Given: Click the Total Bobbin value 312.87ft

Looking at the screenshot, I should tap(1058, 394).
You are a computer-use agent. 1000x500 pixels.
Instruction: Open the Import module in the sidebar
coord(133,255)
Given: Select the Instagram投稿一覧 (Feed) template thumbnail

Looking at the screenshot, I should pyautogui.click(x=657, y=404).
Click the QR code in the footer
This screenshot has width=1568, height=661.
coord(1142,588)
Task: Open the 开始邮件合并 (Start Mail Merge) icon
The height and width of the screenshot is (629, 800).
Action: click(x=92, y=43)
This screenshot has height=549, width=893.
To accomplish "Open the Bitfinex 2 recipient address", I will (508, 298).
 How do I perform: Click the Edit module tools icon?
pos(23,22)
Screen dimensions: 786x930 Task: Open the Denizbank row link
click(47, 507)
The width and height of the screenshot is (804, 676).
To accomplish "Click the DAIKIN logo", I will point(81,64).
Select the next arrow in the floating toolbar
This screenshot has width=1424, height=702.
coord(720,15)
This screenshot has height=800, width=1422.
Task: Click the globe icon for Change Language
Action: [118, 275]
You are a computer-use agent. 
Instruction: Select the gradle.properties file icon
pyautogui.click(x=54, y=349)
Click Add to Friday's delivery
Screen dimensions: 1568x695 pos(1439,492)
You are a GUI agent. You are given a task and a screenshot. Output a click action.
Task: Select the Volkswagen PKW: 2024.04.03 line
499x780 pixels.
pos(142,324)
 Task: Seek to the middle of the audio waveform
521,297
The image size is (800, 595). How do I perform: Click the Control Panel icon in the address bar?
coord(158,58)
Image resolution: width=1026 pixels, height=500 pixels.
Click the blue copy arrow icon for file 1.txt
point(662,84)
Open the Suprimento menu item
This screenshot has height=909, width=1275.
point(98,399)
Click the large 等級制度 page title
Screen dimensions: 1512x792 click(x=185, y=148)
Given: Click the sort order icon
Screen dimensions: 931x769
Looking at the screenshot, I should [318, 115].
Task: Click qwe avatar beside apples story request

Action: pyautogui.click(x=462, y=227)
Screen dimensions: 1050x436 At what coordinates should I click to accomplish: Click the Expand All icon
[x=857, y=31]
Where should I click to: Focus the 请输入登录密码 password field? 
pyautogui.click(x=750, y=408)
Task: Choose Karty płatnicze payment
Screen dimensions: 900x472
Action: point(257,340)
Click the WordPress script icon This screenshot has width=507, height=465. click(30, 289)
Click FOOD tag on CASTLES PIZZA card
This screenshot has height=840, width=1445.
______
§ **Work required**: An exact copy of every record is needed.

§ **Response to this task**:
Given: Click the Total Bobbin value 312.87ft

Looking at the screenshot, I should tap(1058, 394).
You are a computer-use agent. 1000x500 pixels.
Instruction: Open the Import module in the sidebar
coord(133,255)
Given: Select the Instagram投稿一覧 (Feed) template thumbnail

Looking at the screenshot, I should pyautogui.click(x=657, y=404).
Click the QR code in the footer
This screenshot has width=1568, height=661.
coord(1142,588)
Task: Open the 开始邮件合并 (Start Mail Merge) icon
The height and width of the screenshot is (629, 800).
Action: click(x=92, y=43)
This screenshot has height=549, width=893.
To accomplish "Open the Bitfinex 2 recipient address", I will (508, 298).
 How do I perform: Click the Edit module tools icon?
pos(23,22)
Screen dimensions: 786x930 Task: Open the Denizbank row link
click(47, 507)
The width and height of the screenshot is (804, 676).
To accomplish "Click the DAIKIN logo", I will point(81,64).
Select the next arrow in the floating toolbar
This screenshot has width=1424, height=702.
coord(720,15)
This screenshot has height=800, width=1422.
Task: Click the globe icon for Change Language
Action: [118, 275]
You are a computer-use agent. 
Instruction: Select the gradle.properties file icon
pyautogui.click(x=54, y=349)
Click Add to Friday's delivery
Screen dimensions: 1568x695 pos(1439,492)
You are a GUI agent. You are given a task and a screenshot. Output a click action.
Task: Select the Volkswagen PKW: 2024.04.03 line
499x780 pixels.
pos(142,324)
 Task: Seek to the middle of the audio waveform
521,297
The image size is (800, 595). How do I perform: Click the Control Panel icon in the address bar?
coord(158,58)
Image resolution: width=1026 pixels, height=500 pixels.
Click the blue copy arrow icon for file 1.txt
point(662,84)
Open the Suprimento menu item
This screenshot has height=909, width=1275.
point(98,399)
Click the large 等級制度 page title
Screen dimensions: 1512x792 click(x=185, y=148)
Given: Click the sort order icon
Screen dimensions: 931x769
Looking at the screenshot, I should [318, 115].
Task: Click qwe avatar beside apples story request

Action: pyautogui.click(x=462, y=227)
Screen dimensions: 1050x436 At what coordinates should I click to accomplish: Click the Expand All icon
[x=857, y=31]
Where should I click to: Focus the 请输入登录密码 password field? 
pyautogui.click(x=750, y=408)
Task: Choose Karty płatnicze payment
Screen dimensions: 900x472
Action: point(257,340)
Click the WordPress script icon This screenshot has width=507, height=465. click(30, 289)
Click FOOD tag on CASTLES PIZZA card
This screenshot has height=840, width=1445.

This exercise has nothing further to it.